Foundations that develop and support proof-of-stake blockchains, as well as freelance developers that work for them, and even influencers that do not write code, expose themselves to legal liability for arbitrarily selecting a disfavorable (to the plaintiff) view of history. What happens when a cryptocurrency exchange enables a large withdrawal downstream from a deposit in a proof-of-stake cryptocurrency whose transaction appears in only one branch of two competing views of history? The exchange might select the view that benefits their bottom line, but if the rest of the community — prompted by the PGP signatures and tweets and medium posts of the foundations, developers, and influencers — selects the alternative view, then the exchange is left footing the bill. They have every incentive and fiduciary responsibility to recuperate their losses from the persons responsible for them.

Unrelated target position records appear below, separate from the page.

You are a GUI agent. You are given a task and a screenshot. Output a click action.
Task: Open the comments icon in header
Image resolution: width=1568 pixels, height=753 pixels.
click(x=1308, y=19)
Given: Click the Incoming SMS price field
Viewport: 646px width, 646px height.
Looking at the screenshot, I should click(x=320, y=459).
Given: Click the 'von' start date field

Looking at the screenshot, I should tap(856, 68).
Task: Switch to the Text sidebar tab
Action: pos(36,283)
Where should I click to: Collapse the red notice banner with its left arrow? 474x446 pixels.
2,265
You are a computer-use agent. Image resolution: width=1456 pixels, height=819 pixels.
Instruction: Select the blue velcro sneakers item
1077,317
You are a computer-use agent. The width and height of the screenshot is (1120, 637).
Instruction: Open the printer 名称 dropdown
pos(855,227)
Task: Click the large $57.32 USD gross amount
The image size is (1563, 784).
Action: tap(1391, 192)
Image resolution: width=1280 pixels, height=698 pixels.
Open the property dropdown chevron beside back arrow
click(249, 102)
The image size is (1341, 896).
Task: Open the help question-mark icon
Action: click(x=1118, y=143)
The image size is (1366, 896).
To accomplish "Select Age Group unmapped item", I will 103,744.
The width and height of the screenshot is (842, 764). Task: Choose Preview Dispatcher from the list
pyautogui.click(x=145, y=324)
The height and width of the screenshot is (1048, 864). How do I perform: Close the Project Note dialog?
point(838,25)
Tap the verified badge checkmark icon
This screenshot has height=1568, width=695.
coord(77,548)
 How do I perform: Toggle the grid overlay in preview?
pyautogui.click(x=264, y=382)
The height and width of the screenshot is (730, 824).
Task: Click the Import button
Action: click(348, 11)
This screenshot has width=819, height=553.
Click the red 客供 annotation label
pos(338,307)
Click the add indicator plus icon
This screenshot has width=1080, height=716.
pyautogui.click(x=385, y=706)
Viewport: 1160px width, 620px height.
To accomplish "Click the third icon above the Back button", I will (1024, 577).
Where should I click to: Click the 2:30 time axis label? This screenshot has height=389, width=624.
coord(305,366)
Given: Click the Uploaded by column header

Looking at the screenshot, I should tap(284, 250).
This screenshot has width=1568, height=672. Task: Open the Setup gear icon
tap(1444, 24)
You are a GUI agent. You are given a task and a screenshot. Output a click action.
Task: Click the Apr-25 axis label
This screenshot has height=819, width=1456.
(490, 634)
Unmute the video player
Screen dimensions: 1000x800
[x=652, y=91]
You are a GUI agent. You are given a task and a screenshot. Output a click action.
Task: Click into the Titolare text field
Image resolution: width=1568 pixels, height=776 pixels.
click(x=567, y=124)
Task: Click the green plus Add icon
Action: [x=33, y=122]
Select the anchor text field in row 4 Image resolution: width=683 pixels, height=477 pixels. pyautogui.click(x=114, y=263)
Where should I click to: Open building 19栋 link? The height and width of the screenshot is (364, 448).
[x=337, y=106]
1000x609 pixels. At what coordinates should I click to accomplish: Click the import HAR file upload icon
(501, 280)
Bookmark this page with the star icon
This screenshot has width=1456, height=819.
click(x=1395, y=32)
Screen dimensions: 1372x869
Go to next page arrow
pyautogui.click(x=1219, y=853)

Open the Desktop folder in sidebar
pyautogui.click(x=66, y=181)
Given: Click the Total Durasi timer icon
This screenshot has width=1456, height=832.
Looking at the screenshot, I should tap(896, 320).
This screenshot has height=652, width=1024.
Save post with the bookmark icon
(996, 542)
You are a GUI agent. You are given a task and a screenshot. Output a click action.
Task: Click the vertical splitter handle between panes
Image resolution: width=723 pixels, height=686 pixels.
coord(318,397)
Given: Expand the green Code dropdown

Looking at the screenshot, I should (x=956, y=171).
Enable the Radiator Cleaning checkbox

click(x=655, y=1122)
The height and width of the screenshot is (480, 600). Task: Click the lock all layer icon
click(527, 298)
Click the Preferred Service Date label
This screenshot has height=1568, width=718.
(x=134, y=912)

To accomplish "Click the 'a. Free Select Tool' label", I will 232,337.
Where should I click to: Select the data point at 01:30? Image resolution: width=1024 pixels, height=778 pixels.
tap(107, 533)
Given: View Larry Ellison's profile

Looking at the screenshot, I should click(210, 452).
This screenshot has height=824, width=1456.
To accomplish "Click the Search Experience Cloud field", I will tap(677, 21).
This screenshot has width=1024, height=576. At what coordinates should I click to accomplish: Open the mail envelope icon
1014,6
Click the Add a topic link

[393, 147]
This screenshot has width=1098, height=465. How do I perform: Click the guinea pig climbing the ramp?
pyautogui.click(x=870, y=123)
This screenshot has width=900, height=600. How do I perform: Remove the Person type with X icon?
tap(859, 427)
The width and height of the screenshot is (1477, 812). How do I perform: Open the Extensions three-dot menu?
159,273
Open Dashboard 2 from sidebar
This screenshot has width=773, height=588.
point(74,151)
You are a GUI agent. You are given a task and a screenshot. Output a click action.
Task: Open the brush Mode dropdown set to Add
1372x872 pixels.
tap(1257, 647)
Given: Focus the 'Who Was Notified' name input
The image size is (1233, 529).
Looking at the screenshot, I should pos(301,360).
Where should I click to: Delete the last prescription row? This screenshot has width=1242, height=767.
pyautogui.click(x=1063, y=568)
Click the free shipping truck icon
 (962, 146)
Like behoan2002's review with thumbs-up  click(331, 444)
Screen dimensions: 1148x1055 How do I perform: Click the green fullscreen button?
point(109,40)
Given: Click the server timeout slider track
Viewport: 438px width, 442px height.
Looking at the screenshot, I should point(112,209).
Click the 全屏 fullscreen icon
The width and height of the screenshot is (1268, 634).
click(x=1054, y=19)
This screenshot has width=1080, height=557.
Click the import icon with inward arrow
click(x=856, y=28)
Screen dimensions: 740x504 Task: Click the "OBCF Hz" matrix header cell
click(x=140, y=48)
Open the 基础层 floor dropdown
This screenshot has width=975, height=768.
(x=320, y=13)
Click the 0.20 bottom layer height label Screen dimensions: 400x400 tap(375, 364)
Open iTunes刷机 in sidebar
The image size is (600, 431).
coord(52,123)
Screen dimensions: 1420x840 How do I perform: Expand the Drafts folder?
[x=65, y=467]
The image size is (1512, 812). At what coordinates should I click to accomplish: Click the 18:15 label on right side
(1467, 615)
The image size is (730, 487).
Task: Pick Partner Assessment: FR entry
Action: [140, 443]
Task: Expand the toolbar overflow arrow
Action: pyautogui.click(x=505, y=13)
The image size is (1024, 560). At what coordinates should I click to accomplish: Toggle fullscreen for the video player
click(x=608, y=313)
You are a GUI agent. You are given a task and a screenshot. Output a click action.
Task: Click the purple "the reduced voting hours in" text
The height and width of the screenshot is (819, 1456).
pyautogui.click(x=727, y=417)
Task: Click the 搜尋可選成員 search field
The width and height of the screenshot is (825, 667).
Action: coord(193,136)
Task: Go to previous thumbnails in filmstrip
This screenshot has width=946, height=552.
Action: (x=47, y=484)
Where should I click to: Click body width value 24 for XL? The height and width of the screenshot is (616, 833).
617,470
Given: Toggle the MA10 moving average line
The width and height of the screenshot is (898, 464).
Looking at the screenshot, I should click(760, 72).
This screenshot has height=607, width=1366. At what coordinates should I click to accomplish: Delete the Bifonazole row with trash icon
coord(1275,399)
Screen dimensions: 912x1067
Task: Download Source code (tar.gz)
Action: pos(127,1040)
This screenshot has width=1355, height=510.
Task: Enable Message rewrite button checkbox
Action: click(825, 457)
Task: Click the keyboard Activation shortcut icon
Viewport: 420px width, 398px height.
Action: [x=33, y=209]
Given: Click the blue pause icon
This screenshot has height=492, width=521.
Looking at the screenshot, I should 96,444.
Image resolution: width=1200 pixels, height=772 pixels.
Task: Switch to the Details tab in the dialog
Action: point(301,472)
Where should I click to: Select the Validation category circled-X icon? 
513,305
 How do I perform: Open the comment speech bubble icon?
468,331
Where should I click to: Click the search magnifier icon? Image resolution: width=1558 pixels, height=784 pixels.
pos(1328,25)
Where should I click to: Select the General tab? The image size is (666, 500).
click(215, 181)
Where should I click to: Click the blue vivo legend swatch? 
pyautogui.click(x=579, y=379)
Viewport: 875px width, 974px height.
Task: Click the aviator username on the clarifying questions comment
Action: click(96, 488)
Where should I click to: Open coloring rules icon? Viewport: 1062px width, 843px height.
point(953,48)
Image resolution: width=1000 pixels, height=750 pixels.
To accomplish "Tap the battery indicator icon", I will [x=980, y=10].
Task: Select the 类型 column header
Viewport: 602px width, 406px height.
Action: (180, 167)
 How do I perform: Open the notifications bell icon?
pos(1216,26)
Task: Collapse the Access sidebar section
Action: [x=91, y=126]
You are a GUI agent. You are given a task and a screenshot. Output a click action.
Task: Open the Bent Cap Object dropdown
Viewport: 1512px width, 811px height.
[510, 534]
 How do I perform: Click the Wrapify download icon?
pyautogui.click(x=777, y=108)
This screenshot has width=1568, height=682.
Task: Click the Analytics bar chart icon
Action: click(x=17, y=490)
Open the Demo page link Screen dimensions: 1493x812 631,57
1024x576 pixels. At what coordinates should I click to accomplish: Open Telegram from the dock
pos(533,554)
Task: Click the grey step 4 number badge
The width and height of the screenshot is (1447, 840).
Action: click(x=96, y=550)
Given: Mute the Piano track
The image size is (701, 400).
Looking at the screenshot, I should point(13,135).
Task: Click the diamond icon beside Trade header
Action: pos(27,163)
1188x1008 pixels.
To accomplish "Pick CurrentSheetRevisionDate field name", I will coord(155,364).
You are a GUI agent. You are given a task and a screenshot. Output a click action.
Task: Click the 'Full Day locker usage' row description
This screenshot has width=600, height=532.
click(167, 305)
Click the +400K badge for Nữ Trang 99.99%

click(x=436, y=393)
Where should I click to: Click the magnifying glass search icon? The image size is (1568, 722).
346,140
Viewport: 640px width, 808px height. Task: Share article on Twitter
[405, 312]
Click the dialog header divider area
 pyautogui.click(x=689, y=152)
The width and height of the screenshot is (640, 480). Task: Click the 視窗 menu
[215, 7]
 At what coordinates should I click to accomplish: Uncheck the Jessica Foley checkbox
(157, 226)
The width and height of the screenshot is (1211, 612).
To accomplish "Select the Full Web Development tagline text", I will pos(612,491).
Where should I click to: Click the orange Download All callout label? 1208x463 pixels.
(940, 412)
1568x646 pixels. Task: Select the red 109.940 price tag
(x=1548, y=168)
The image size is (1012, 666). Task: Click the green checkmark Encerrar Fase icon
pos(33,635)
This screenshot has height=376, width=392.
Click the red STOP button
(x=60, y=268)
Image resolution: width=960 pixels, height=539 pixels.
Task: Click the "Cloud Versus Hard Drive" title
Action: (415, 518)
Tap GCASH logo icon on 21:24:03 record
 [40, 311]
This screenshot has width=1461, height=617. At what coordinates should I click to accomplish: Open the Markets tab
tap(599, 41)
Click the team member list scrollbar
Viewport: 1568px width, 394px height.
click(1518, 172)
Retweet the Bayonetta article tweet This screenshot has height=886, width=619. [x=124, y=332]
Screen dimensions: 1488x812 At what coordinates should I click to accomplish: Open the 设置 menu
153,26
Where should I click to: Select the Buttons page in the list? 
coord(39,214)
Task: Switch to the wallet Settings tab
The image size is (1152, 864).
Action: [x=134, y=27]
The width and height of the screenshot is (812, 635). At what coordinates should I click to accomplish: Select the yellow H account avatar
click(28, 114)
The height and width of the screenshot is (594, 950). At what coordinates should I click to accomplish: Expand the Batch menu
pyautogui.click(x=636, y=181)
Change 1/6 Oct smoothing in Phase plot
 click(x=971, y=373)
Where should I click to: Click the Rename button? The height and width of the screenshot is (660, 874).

In the end a court will issue a ruling on which view of history is the right one.
Conclusion
Proponents of proof-of-stake claim that it serves the same purpose as proof-of-work but without all the energy waste. All too often their support ignores the tradeoffs present in any engineering dilemma. Yes, proof of stake does eliminate the energy expenditure, but this elimination sacrifices the objectivity of the resulting consensus mechanism. And that is okay for situations where only pockets of local consensus suffice, but this context begs the question, what is the point of eliminating the trusted authority? For a global financial backbone, an objective mechanism is necessary.
The self-referential nature of proof-of-stake makes it inherently subjective: which view of history is correct depends on whom you ask. The question "is proof-of-stake secure?" attempts to reduce the analysis to an objective measure of cost which does not exist. In the short term, which fork is correct depends which fork is popular among influential community members. In the long term, courts will assume the power of deciding which fork is correct, and the pockets of local consensus will coincide with the borders that mark the end of one court's jurisdiction and the beginning of the next.
The energy expended by miners in proof-of-work blockchains is not wasted any more than diesel is wasted fueling cars. The energy in proof-of-work is not wasted; rather, it is exchanged for cryptographically verifiable unbiasable randomness. We do not know how to generate an objective consensus mechanism without this key ingredient.
Acknowledgements
Thanks to Ren Zhang, Ferdinand Sauer, and Thorkil Værge for feedback and comments.
Pursuing a rigorous definition of the limit of history leads to an entertaining line of thought. There is a number on the real number line between zero and one, whose binary expansion matches with the representation of the consensus view of history covering not just all of the past, but the present and future as well. More recent blocks are encoded in less significant bits. The sequence of such numbers for truncated histories, where the next element of the sequence encodes one more block than the previous, converges -- so the limit is well defined. This calculus characterizes the whole monetary system as the necessary by-product of calculating an ever more precise approximation. And yet, since this number is not purely axiomatical but depends on the universe, it is more akin to fundamental constants of physics than those of mathematics. One could say that the Bitcoin blockchain is the most precisely measured physical constant in all of science.
Assuming instead that miners might purposefully delay the propagation of blocks they find leads to the analysis of selfish mining attacks. A thorough profit-and-loss calculus finds that this class is only profitable after a difficulty adjustment, and only if the difficulty adjustment algorithm does not take into account the proof-of-work proved by orphaned blocks. (Neptune's difficulty adjustment algorithm does take orphaned blocks into account.) This class of attacks do not negate the conclusion that reorganizations tend to remain isolated to the tips of history because deeper reorganizations are more expensive.